Every year, nearly 28 million tons of dust is swept from the Sahara Desert across the Atlantic Ocean to settle in South America, where it helps fertilize the Amazon rainforest, a NASA study found.

While scientists have known about the trans-Atlantic phenomenon for years, the researchers were able to estimate for the first time the amount of dust that makes the 3,000-mile journey. Using data from NASA’s CALIPSO satellite, researchers were able to track these massive plumes of dust in three dimensions.

The dust provides thousands of tons of much-needed phosphorus to the Amazon rainforest, where frequent rainfall and flooding wash away the essential nutrient. Much of this phosphorus comes from rock minerals made up of dead microorganisms that are picked up by wind from a long dry lake bed in Chad.

Scientists found that a total of 182 million tons of dust is lifted by winds past the western edge of the Sahara.
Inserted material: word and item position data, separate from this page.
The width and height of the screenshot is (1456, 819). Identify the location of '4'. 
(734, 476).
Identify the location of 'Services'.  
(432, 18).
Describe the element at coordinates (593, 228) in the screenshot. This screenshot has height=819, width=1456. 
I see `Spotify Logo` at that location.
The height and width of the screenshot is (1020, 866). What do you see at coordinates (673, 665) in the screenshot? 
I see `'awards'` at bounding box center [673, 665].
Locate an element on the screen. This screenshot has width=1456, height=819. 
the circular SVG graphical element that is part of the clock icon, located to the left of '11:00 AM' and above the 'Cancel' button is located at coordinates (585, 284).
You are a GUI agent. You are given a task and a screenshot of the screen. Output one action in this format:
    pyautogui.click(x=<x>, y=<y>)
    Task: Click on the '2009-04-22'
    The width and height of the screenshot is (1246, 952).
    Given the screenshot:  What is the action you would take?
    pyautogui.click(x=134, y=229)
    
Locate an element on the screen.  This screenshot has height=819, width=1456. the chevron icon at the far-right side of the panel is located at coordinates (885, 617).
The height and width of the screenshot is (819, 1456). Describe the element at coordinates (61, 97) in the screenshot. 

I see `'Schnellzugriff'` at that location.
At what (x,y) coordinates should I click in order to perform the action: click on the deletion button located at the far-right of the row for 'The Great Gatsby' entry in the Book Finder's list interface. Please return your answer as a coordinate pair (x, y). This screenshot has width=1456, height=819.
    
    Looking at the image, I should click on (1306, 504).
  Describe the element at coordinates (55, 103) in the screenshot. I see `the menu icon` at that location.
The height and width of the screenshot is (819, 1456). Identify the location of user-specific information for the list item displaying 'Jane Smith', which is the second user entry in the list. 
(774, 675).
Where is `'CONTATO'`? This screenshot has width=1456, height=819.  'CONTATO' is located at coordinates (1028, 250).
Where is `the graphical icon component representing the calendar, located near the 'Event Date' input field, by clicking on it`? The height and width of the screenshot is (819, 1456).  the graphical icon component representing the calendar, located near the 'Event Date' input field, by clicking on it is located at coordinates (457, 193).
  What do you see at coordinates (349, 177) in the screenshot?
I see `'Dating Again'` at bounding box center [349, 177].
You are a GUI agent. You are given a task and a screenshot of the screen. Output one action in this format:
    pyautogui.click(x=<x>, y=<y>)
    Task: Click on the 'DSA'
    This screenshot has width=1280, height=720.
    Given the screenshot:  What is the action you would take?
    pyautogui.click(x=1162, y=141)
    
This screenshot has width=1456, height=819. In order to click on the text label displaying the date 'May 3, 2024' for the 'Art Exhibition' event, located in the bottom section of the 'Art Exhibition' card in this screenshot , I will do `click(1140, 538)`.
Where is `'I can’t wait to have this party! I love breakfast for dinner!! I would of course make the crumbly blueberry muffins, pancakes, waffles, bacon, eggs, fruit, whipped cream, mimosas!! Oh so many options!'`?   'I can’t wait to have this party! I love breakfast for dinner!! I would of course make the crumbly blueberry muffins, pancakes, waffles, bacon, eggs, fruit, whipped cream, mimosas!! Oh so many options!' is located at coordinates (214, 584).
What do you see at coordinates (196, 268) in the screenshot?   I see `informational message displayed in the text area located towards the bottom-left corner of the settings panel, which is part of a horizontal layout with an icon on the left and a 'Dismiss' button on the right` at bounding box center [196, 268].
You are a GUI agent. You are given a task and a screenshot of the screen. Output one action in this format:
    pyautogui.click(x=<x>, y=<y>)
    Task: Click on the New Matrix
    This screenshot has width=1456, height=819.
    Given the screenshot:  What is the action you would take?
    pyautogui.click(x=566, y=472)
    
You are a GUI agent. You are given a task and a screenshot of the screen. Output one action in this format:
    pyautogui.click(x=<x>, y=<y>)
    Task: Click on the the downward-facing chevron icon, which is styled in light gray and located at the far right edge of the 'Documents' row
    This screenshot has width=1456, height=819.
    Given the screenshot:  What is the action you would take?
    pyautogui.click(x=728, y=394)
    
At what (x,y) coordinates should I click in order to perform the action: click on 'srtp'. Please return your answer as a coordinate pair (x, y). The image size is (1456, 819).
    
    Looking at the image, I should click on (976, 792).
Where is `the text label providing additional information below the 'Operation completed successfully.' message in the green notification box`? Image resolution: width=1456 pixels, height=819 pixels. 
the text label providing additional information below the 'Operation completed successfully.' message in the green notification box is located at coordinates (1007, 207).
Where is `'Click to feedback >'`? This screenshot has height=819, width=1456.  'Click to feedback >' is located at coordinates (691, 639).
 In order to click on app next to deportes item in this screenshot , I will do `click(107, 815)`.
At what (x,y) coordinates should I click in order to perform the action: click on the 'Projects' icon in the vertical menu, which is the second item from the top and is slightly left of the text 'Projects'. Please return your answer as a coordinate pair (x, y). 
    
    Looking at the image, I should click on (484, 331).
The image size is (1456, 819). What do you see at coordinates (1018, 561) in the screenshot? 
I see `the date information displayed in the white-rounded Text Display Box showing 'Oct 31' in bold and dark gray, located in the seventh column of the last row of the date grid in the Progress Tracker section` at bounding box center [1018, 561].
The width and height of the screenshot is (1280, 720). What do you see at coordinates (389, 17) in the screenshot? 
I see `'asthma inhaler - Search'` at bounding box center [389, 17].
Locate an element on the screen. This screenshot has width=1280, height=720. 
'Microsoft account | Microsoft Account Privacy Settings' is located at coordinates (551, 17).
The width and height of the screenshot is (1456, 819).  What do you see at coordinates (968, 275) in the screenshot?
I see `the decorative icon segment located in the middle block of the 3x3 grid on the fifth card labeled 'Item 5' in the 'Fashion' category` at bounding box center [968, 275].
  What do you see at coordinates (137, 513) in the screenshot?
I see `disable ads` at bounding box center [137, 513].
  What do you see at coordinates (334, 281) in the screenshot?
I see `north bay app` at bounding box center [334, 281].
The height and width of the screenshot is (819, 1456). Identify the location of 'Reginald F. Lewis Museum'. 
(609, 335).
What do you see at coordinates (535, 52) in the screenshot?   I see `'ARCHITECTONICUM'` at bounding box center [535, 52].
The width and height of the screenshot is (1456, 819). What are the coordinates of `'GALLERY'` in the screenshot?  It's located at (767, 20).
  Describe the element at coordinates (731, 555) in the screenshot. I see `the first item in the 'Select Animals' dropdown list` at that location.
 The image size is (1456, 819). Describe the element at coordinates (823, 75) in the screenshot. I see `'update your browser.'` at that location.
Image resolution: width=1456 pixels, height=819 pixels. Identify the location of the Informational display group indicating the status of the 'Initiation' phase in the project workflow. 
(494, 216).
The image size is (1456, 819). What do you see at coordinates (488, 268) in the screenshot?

Of that amount, an average of 27.7 million tons come to rest on the other side of the Atlantic. For perspective, the amount of dust that reaches South America is enough to fill 104,908 semi trucks, according to a NASA press release.

The amount of dust transported varied wildly from year to year, with an 86% difference between the highest and lowest years. The study said the fluctuation may depend on the amount of rainfall in the Sahel, a small strip of semi-arid land south of the Sahara. Rainfall fluctuations there have been linked to boom and bust cycles in Atlantic hurricane activity, too, since rainstorms drifting off the west coast of Africa often go on to form tropical cyclones.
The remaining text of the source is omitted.